■ **Records from a collection**
++++
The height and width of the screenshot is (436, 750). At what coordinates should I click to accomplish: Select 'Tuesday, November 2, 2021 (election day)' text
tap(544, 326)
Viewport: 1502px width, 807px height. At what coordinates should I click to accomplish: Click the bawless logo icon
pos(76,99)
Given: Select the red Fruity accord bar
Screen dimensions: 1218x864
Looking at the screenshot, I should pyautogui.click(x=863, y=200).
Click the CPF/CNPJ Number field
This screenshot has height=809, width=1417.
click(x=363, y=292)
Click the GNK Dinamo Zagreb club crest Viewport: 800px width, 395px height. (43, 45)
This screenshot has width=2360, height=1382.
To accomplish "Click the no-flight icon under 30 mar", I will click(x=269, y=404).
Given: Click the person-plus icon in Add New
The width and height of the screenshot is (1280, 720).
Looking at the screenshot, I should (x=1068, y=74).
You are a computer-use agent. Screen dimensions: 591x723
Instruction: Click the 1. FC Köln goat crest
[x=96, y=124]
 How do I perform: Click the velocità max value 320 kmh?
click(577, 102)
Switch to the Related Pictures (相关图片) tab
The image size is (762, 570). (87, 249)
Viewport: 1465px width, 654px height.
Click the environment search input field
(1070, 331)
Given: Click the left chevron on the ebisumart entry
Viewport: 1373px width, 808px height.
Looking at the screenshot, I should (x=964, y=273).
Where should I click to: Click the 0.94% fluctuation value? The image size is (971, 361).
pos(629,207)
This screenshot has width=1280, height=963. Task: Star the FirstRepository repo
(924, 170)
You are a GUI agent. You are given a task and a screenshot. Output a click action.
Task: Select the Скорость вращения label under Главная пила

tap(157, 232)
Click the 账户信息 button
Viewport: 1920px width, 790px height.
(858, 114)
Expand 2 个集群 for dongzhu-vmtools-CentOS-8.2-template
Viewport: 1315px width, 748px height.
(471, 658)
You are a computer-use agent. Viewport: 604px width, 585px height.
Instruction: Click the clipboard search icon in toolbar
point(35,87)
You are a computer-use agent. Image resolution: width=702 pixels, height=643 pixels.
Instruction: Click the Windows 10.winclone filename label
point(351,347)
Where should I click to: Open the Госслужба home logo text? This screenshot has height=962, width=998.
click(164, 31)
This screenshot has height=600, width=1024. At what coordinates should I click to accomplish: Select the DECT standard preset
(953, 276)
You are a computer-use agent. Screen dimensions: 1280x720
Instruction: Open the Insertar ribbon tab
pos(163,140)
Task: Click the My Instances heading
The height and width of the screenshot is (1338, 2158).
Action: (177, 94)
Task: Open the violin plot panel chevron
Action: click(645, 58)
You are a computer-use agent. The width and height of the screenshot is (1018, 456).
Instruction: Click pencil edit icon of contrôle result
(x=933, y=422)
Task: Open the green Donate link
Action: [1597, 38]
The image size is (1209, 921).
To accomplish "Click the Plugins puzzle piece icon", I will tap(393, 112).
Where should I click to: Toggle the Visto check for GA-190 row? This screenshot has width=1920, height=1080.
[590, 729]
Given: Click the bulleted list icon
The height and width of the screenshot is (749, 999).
++++
■ **Prompt**
Copy out the records above verbatim, from the line containing "Given: Click the person-plus icon in Add New" up to and including the line containing "The image size is (762, 570). (87, 249)".

■ **The output**
Given: Click the person-plus icon in Add New
The width and height of the screenshot is (1280, 720).
Looking at the screenshot, I should (x=1068, y=74).
You are a computer-use agent. Screen dimensions: 591x723
Instruction: Click the 1. FC Köln goat crest
[x=96, y=124]
 How do I perform: Click the velocità max value 320 kmh?
click(577, 102)
Switch to the Related Pictures (相关图片) tab
The image size is (762, 570). (87, 249)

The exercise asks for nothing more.